Credit Suisse’s board of directors has proposed to make António Horta-Osório, chief executive of UK-listed Lloyds Banking Group, as its new chairman when the Swiss bank holds its annual meeting next April.
If shareholders give the green light, António Horta-Osório will succeed Urs Rohner who is stepping down in 2021, as previously announced, on reaching the statutory term of 12 years.
Yesterday, Lloyds said in a statement that Horta-Osório is leaving the bank on 30 April next year, having originally said that he would leave by June. His departure was first announced in July this year. The Credit Suisse announcement has prompted the UK bank to bring the departure date forward.
The change shows that the battle for C-suite talent is continuing to affect the banking space. The Zurich-listed lender’s results have improved in recent years after a restructuring drive under former CEO Tidjane Thiam, who resigned in 2019 after a stint of around four years. Among the changes, Credit Suisse has increased its focus on the Asia-Pacific market.
Credit Suisse said that it has set up a “dedicated search committee” to find a new chairman with an international focus.
A Portuguese citizen, Horta-Osório, 56, started his career in banking in 1987 at Citigroup in Portugal where he became head of capital markets. From 1991 to 1993, he worked in corporate finance at Goldman Sachs in New York and London. In 1993 he joined Grupo Santander, where he served in a raft of senior roles. He was CEO of Santander UK/Abbey from 2006 to 2010. From March 2011, Lloyds Banking Group appointed him to his current role.
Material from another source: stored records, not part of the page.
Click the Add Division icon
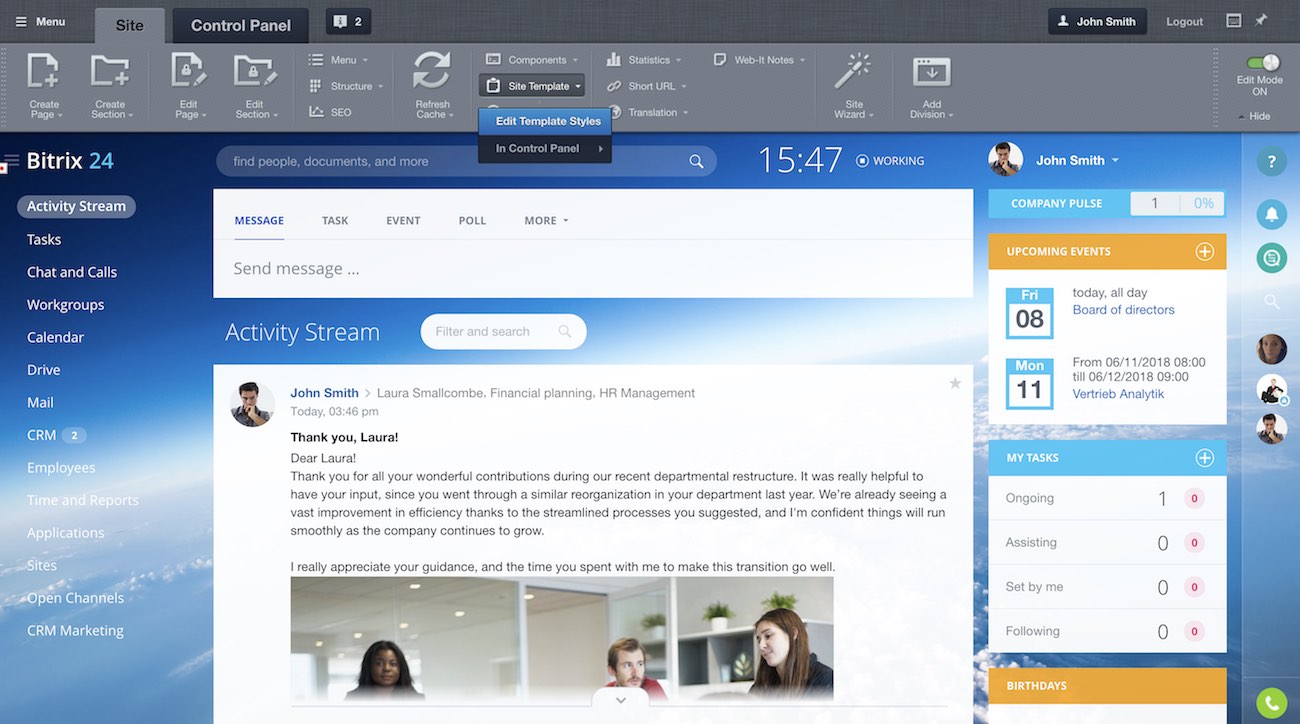Viewport: 1300px width, 724px height. click(931, 72)
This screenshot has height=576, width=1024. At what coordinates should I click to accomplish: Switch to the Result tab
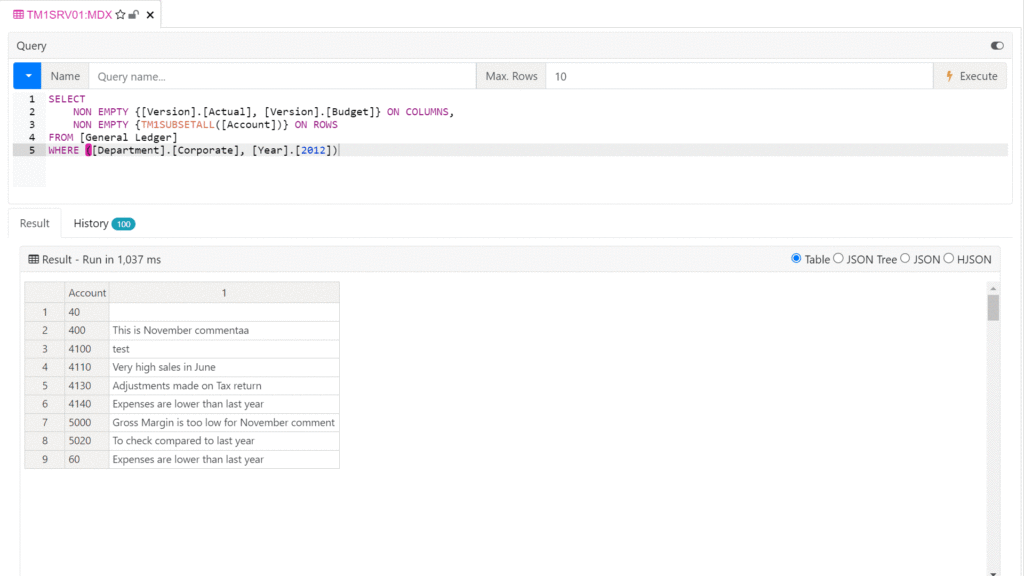(34, 223)
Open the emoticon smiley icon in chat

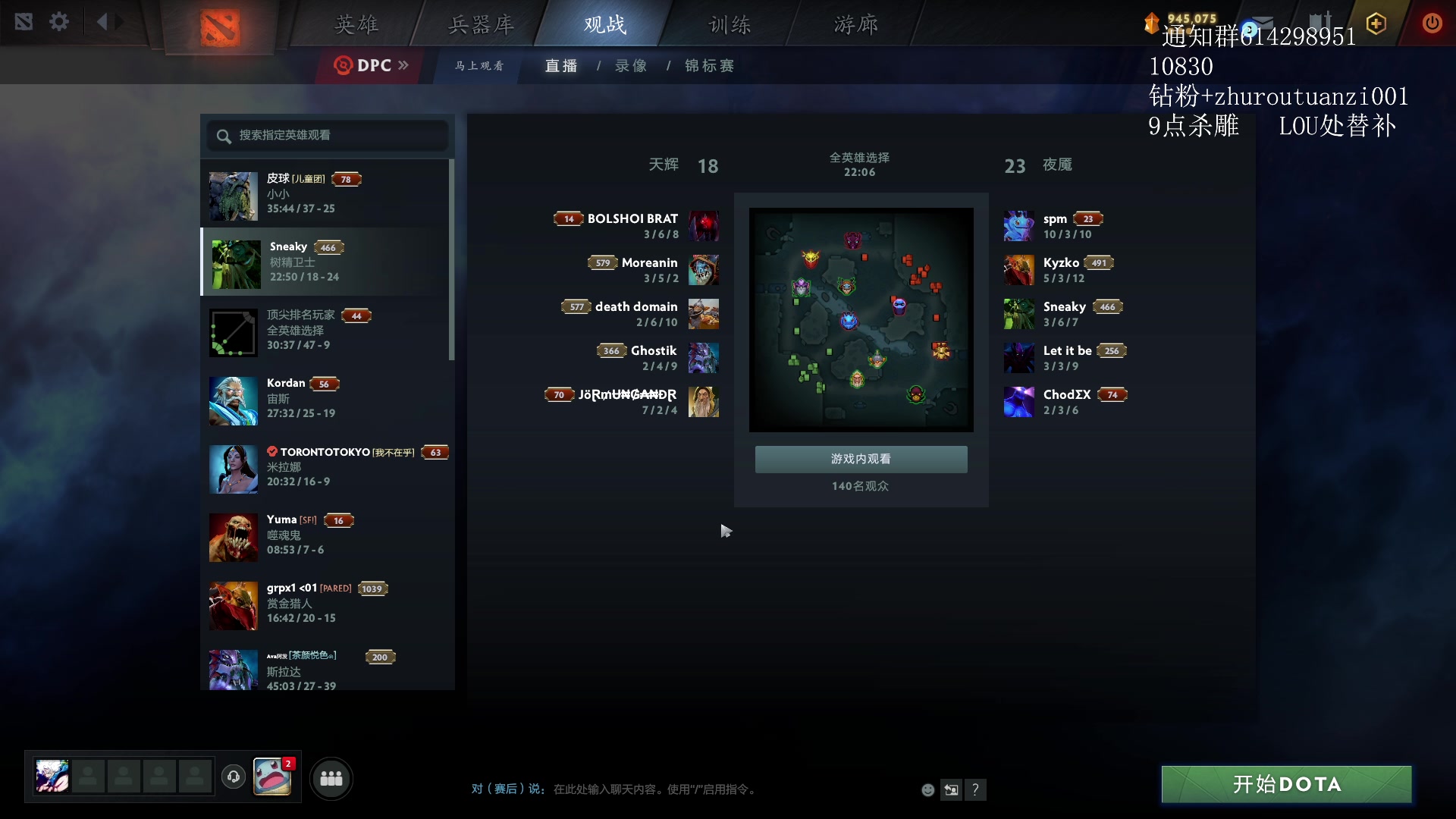coord(927,789)
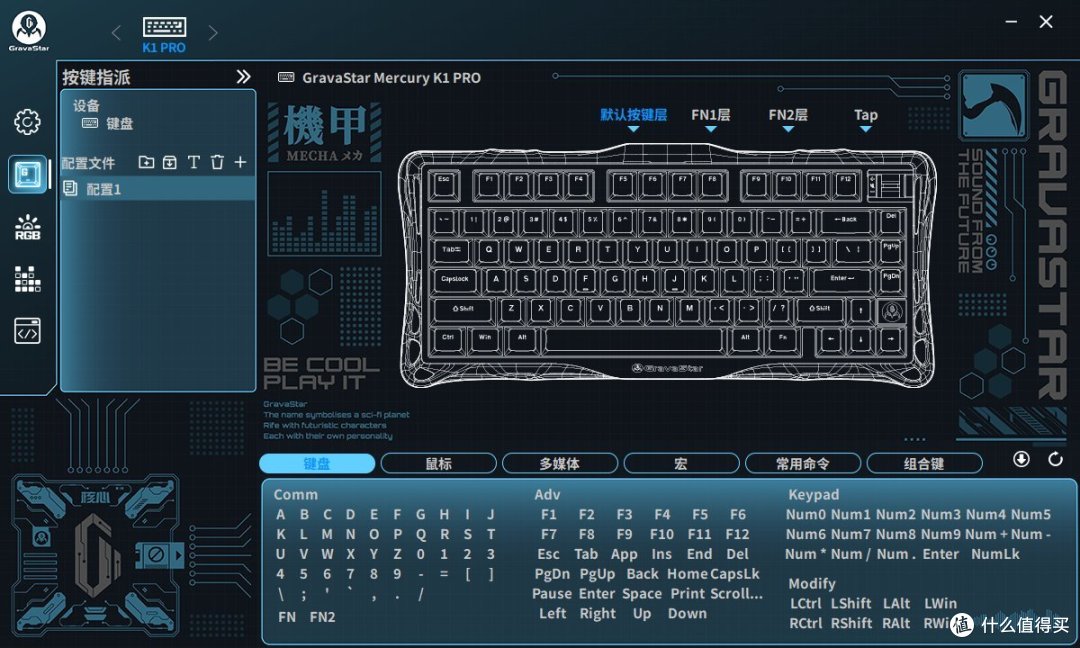
Task: Delete the selected profile with trash icon
Action: 217,162
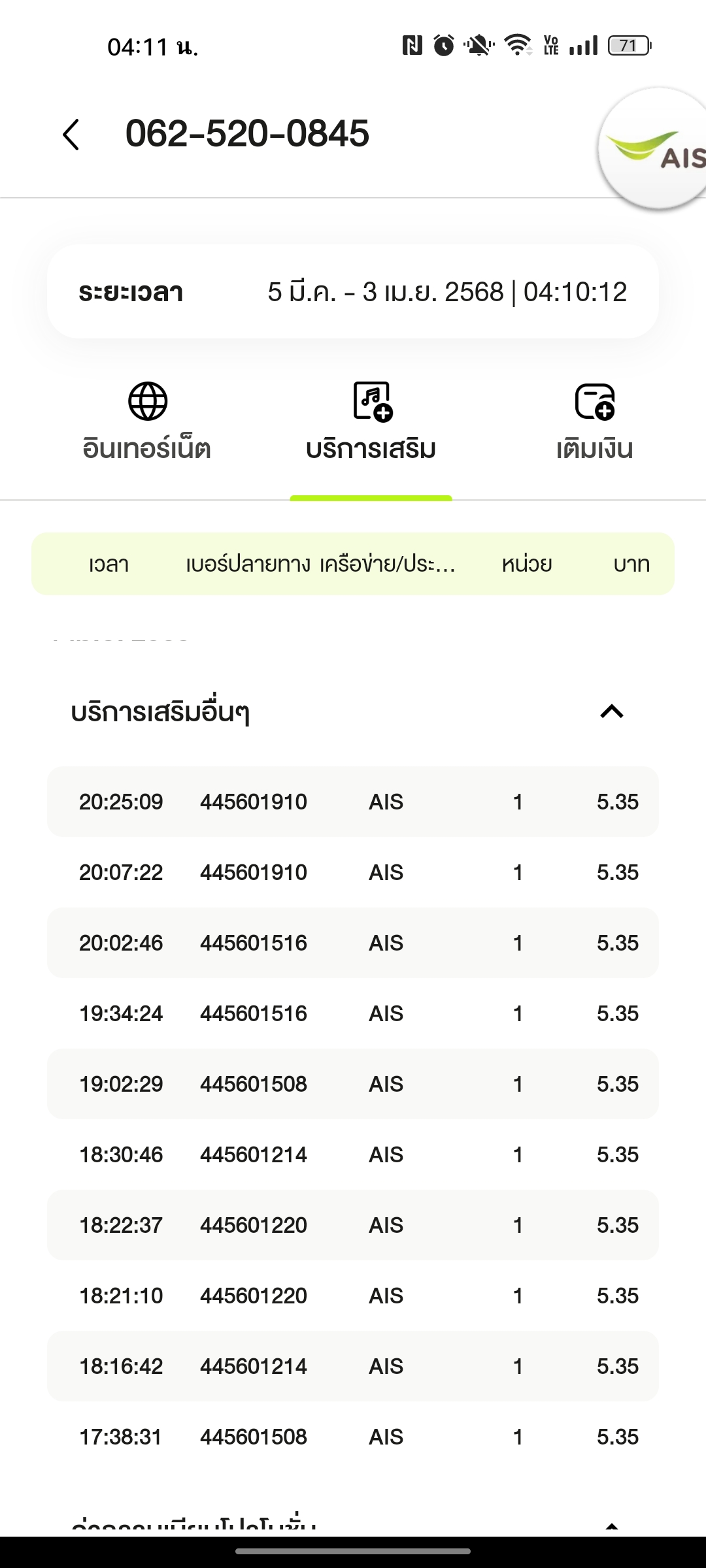
Task: Switch to the อินเทอร์เน็ต tab label
Action: (147, 449)
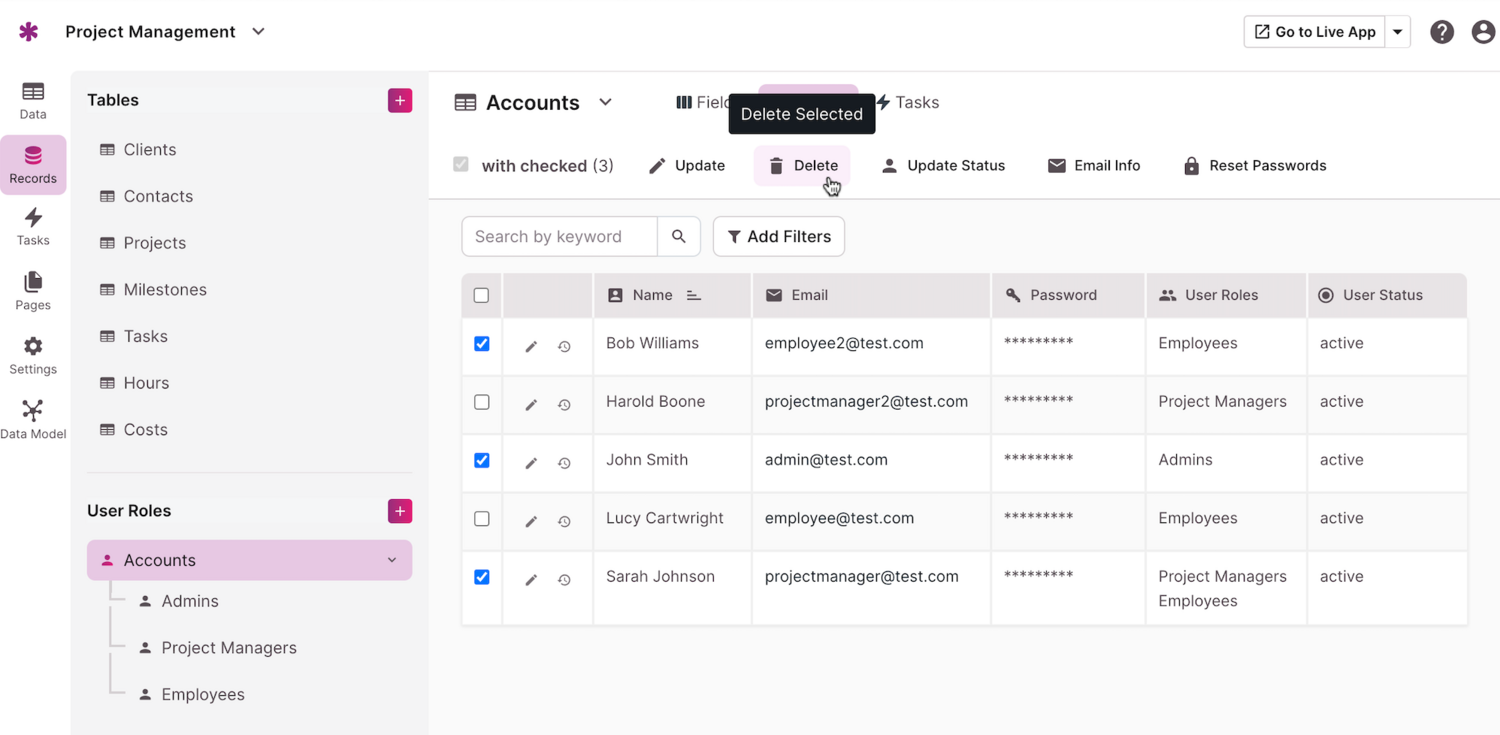Viewport: 1500px width, 735px height.
Task: Edit Harold Boone using the pencil icon
Action: pos(530,404)
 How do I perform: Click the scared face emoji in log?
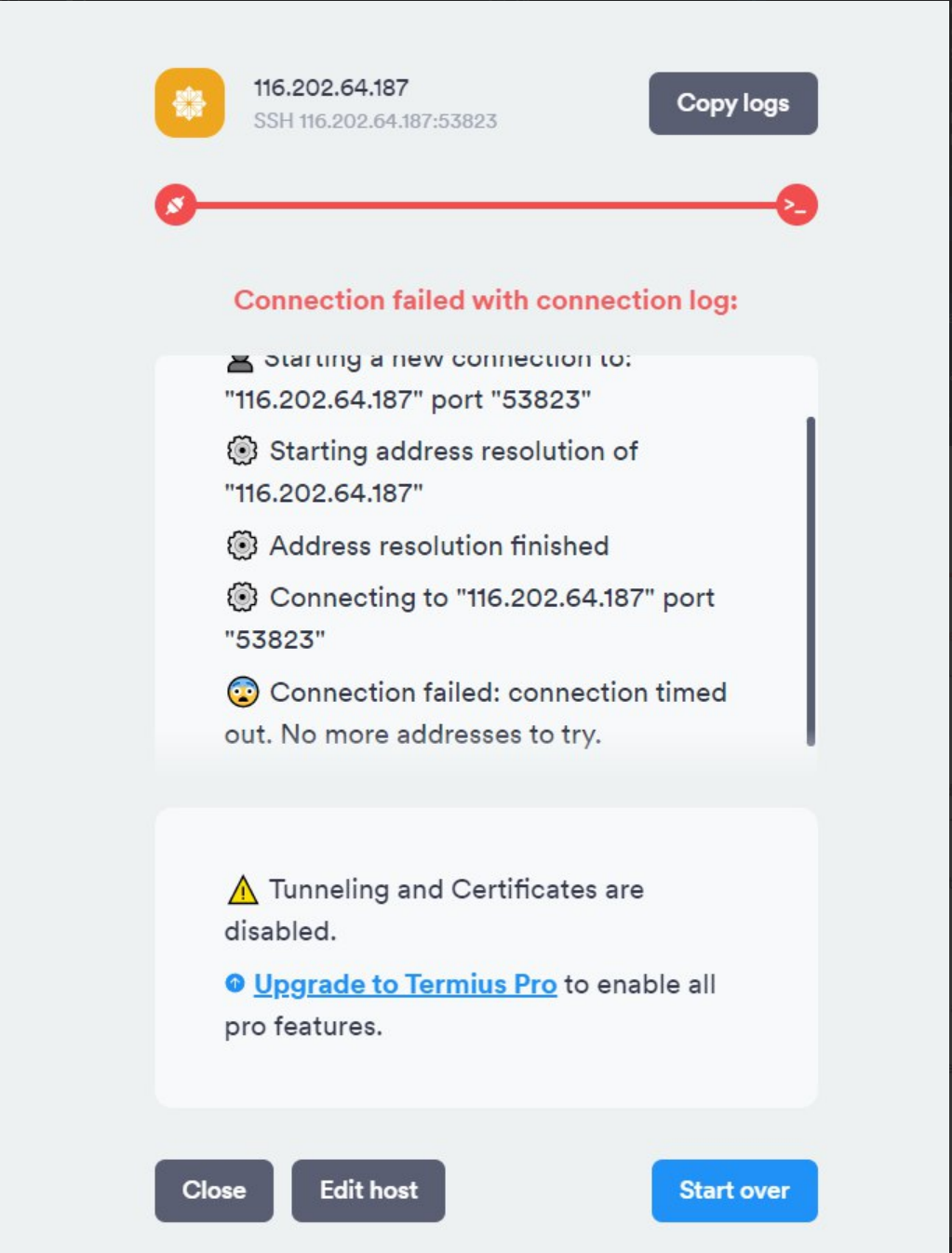point(242,693)
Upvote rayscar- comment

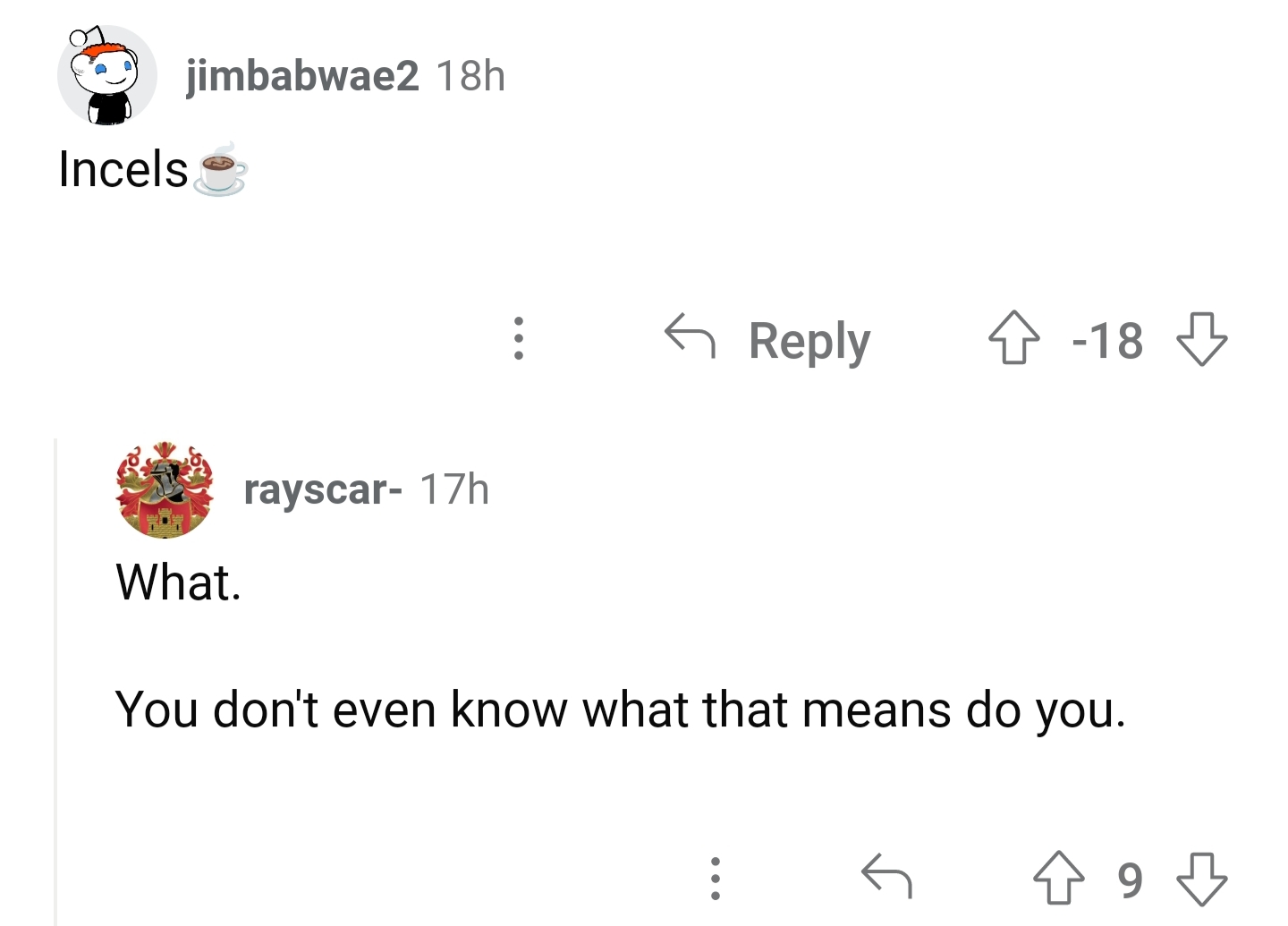tap(1059, 878)
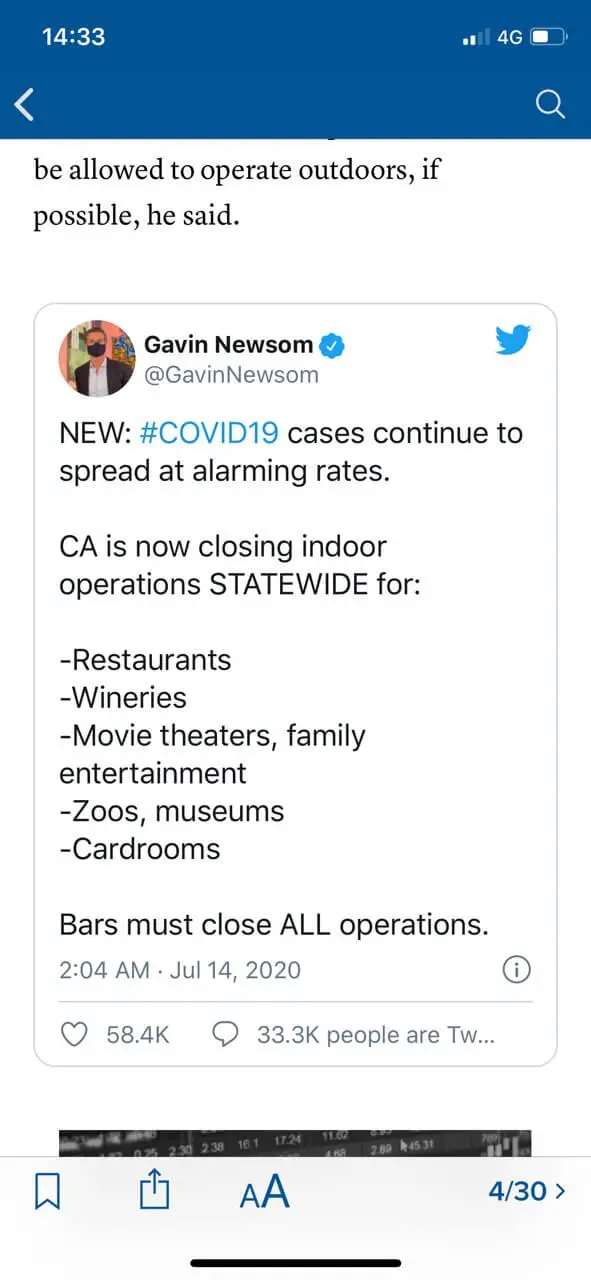Open the #COVID19 hashtag link

click(207, 433)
In addition, Horta-Osório served on the Court of Directors of the Bank of England from 2009 to 2011.
In a separate announcement yesterday, Credit Suisse said that it is ready to increase provisions related to a legal dispute regarding warranties linked to a US residential mortgage-backed security issued in 2007. The bank has been in dispute with MBIA in New York since 2009 over the matter.
On Monday, the judge handling this case, required both parties to provide estimates of damages regarding these mortgages which could result in Credit Suisse being hit with a bill for about $680 million.
“While Credit Suisse believes that it has strong grounds for appeal, it has already taken provisions totalling $300 million in prior periods in connection with this case, and would expect to increase its RMBS-related provisions as a consequence of this order,” it said. The bank added that it would update investors on the legal case’s impact on its fourth-quarter 2020 financial results in due course.